La protagonista de la historia no tiene nombre al principio, cuando apenas se dispone a entrar en la piscina de aguas verdosas. Quiere refrescarse del verano abrasador como cualquiera otra muchacha y pronto se quita los shorts para quedarse en un traje de baño blanco de dos piezas. Un hombre que acaba de salir de la alberca, observa desde lejos lo que ocurre a continuación: otras tres jóvenes de la misma edad llegan a la orilla y comienzan a gritarle “cerdita” mientras una de ellas le coloca una red de limpieza en la cabeza impidiéndole respirar. Después de alejarse de sus agresoras por debajo del agua, las ve alejarse con su mochila, su toalla y su ropa, dejándola obligada a volver a casa en bikini.

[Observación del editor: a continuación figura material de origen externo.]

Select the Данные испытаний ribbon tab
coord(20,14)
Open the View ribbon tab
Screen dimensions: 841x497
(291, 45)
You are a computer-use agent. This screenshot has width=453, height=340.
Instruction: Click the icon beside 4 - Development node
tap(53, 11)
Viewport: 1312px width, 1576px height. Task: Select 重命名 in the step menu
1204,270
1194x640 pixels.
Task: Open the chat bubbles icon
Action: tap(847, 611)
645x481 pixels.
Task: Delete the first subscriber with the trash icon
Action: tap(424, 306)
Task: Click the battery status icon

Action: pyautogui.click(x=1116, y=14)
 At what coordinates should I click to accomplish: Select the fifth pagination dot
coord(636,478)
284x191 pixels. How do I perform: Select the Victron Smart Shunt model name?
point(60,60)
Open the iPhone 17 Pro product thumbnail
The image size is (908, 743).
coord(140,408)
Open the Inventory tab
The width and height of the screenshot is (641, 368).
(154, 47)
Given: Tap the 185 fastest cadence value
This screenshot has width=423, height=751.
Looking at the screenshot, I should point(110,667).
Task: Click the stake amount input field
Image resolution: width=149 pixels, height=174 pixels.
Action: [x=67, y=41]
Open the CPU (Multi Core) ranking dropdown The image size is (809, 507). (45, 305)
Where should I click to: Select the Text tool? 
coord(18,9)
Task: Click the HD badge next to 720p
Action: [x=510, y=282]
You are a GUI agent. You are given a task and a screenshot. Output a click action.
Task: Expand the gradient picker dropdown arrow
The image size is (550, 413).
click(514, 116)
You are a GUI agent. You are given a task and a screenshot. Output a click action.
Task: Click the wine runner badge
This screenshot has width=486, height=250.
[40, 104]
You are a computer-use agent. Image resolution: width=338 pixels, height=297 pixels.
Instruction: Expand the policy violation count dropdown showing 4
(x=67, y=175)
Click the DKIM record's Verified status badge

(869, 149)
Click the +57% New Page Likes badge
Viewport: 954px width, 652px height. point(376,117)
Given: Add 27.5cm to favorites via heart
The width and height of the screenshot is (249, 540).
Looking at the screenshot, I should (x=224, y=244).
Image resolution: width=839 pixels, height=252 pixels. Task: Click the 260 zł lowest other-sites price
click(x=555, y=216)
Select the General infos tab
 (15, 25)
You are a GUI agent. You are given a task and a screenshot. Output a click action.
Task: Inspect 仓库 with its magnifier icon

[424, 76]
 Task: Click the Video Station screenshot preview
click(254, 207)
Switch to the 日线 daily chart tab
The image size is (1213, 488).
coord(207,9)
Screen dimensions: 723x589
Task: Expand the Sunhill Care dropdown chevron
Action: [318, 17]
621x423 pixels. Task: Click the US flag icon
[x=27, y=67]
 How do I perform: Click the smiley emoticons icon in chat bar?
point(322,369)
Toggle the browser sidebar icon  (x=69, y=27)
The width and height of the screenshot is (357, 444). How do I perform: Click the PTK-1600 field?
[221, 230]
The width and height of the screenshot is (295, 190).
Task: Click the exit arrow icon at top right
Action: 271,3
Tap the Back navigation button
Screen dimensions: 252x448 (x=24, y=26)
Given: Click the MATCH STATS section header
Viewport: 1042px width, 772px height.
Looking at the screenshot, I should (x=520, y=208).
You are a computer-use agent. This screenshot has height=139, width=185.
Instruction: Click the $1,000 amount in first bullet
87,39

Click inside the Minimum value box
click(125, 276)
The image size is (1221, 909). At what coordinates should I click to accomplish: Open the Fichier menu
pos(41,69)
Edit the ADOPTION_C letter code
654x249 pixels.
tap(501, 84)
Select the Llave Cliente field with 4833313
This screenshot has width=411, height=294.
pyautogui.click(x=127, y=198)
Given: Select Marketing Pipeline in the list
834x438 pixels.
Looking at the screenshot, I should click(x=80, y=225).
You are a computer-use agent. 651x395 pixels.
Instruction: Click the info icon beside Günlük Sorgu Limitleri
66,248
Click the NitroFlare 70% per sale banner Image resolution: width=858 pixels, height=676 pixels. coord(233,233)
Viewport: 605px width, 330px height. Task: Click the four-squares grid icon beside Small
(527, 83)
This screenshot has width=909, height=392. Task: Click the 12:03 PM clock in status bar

Carlota Pereda se ha convertido en una de las figuras más prometedoras del cine español, a pesar de solo contar con dos cortometrajes: “Las Rubias” (2016) y “Cerdita” (2018), este último, ganador a mejor corto de ficción en la edición de los Premios Goya del año en que fue estrenado. En él, aborda la aceptación de uno mismo, la autoestima y también la afirmación en un mundo que margina de una u otra forma a aquellas mujeres que no encajan en parámetros de belleza imposibles de alcanzar para la gran mayoría. Se trata de un cuento de terror que logra por medio de sus elementos narrativos y visuales, una atmósfera inquietante.
En cuanto el personaje principal emprende el camino a casa cuando empieza a ser acosada y humillada, se siente indefensa y ciertamente lo está. Cuando se desvía del camino porque ya no soporta las miradas de la carretera, descubre que la venganza ha hecho lo suyo y las chicas que la violentaron están ahora en peligro. Es hasta que necesitan su ayuda que nos enteramos de su nombre: Sara.
“Cerdita” nace de la terrible realidad que representa la gordofobia en la sociedad actual y de cómo el dolor ocasionado por el acoso y la violencia, muchas veces es capaz de llevar a la víctima a los límites de su propia moralidad.